As repeatedly our heart goes out to all beings in metta practice, it becomes a felt sense rather than repetition by rote and, surprise, we come full circle. We discover the joy that arises out of generosity, from being there for other people, and for other beings.

And from that generosity the ‘me’ actually grows and gains so much. As practitioners, how can we enable others to become aware of this process? As well as the injunction to practice, those of us committed to a buddhist path need to ensure that our communities offer newbies a number of opportunities to practice generosity.

With this in mind, four dharma buddies from around the country have come together and started a charitable trust, Aotearoa Buddhist Education Trust, the object of which will be to raise funds to bring overseas insight meditation teachers to this country.

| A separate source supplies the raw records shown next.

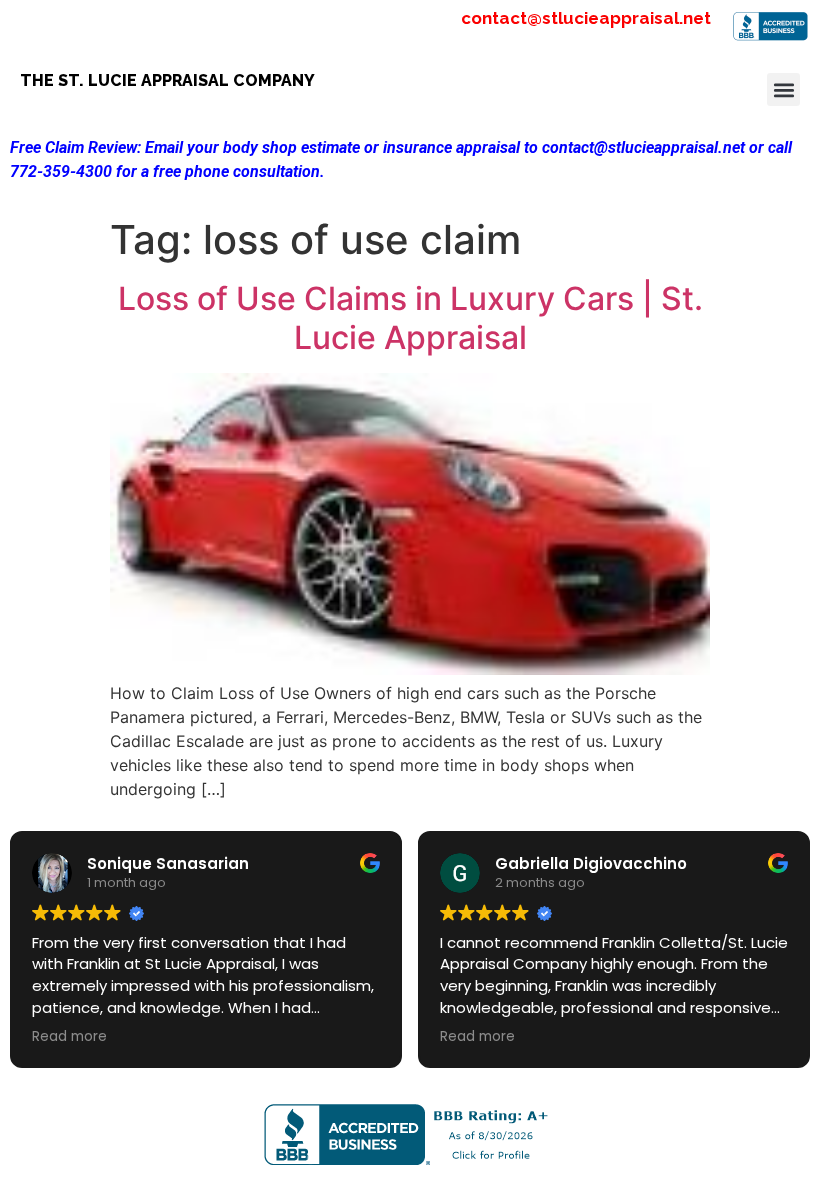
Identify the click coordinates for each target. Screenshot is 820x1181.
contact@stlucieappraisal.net (586, 18)
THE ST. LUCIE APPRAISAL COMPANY (167, 80)
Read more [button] (69, 1037)
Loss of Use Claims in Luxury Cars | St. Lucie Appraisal (410, 317)
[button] (783, 89)
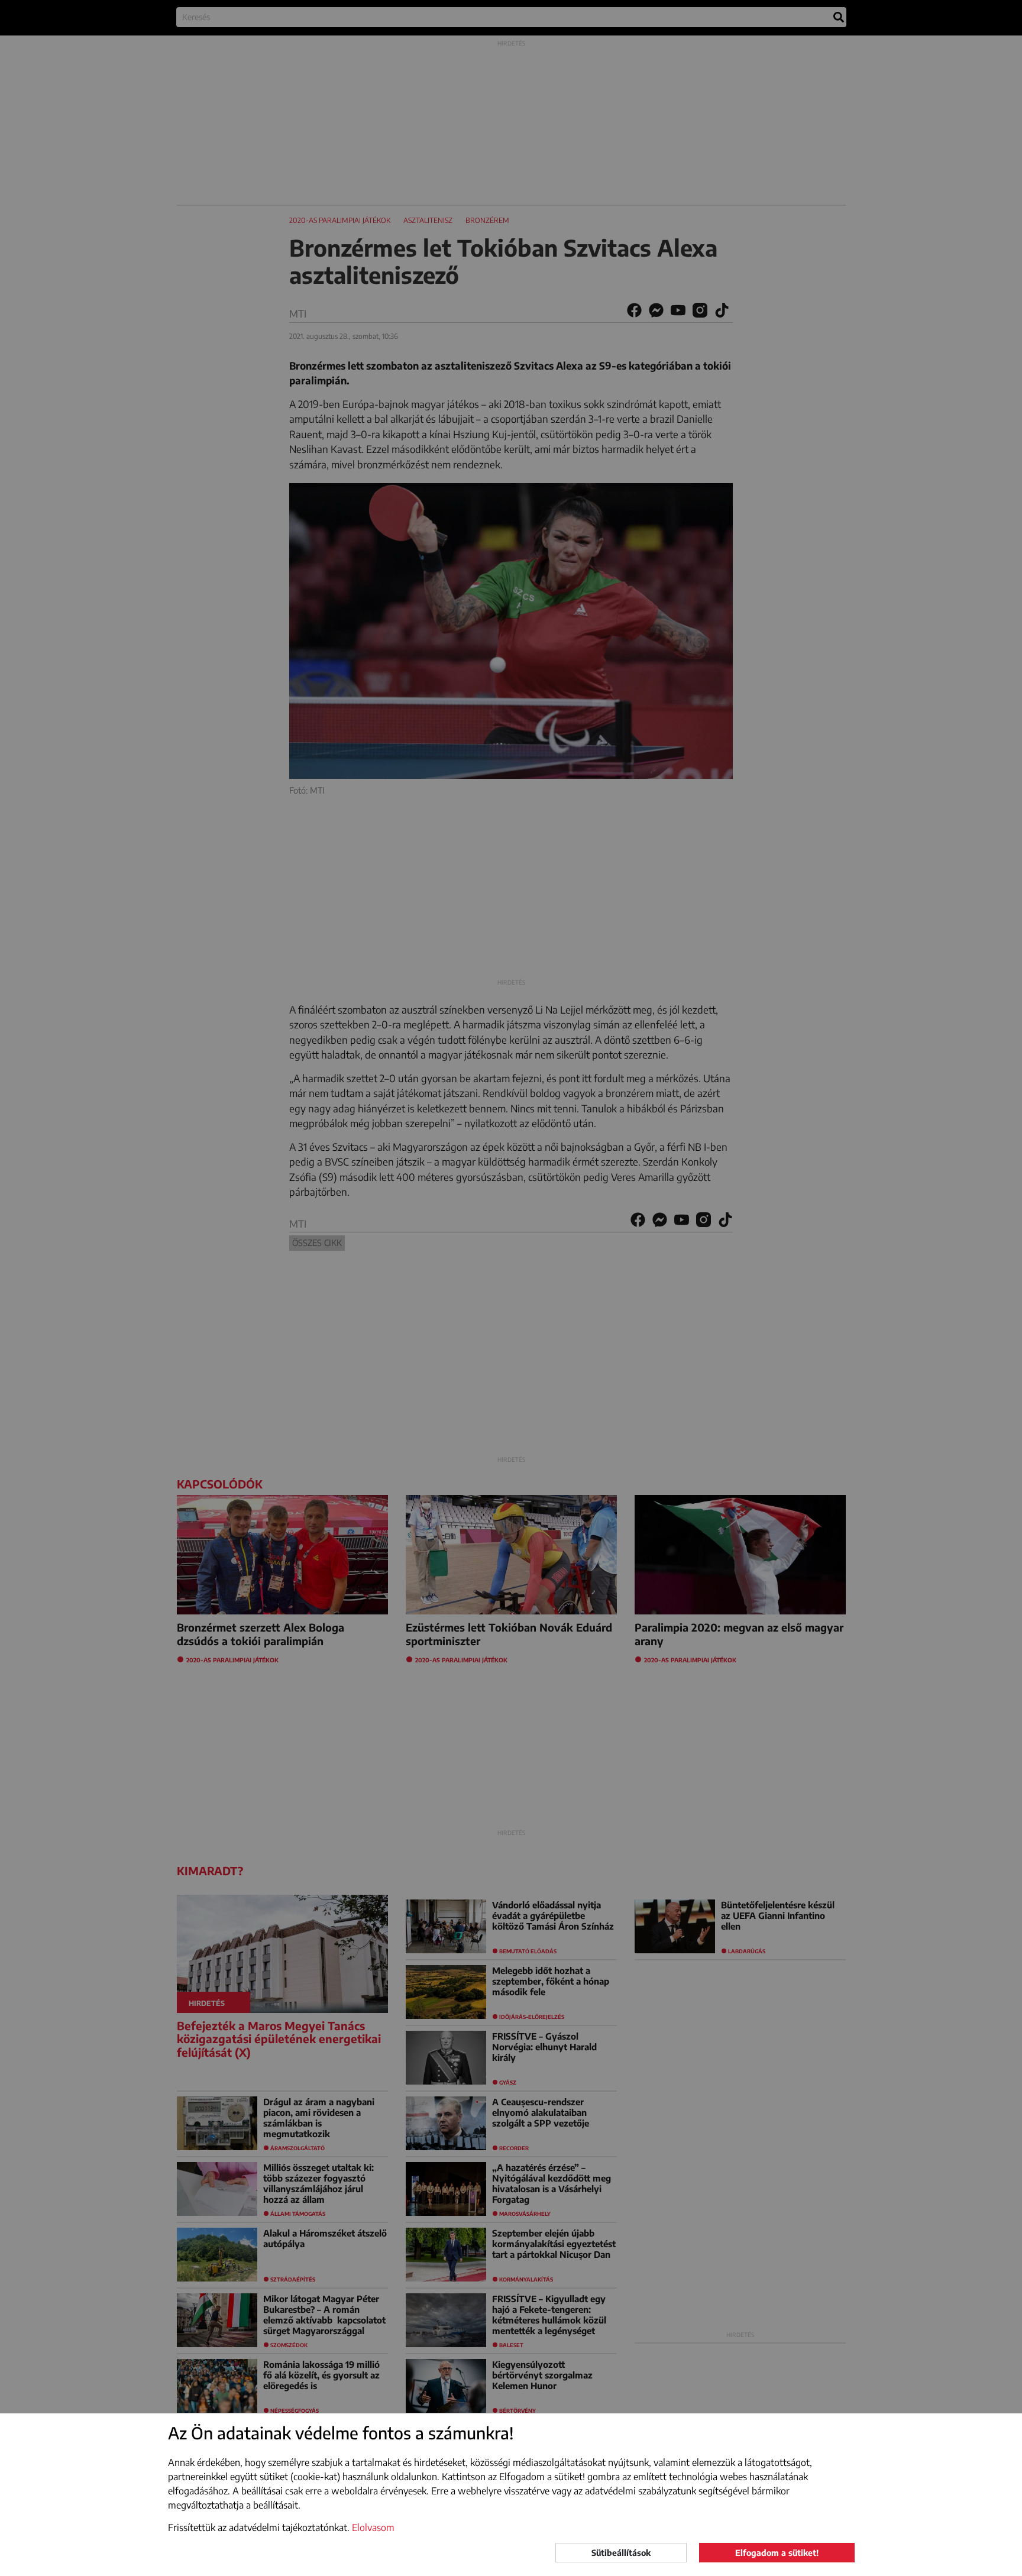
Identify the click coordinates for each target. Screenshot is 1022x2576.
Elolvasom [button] (373, 2527)
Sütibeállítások (621, 2553)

Our initial aim will be to ask Aotearoa’s insight meditation communities to help us to at least cover a teacher’s air fares. New Zealanders would then be able to taste of Buddha’s teachings more affordably, leaving more in their pockets and purses to offer as dana.

When the results can be seen clearly, we hope that enough of you will feel the value in donating to the trust, and we would hope to be able to cover more of the cost of running retreats. Perhaps all? We would hope so.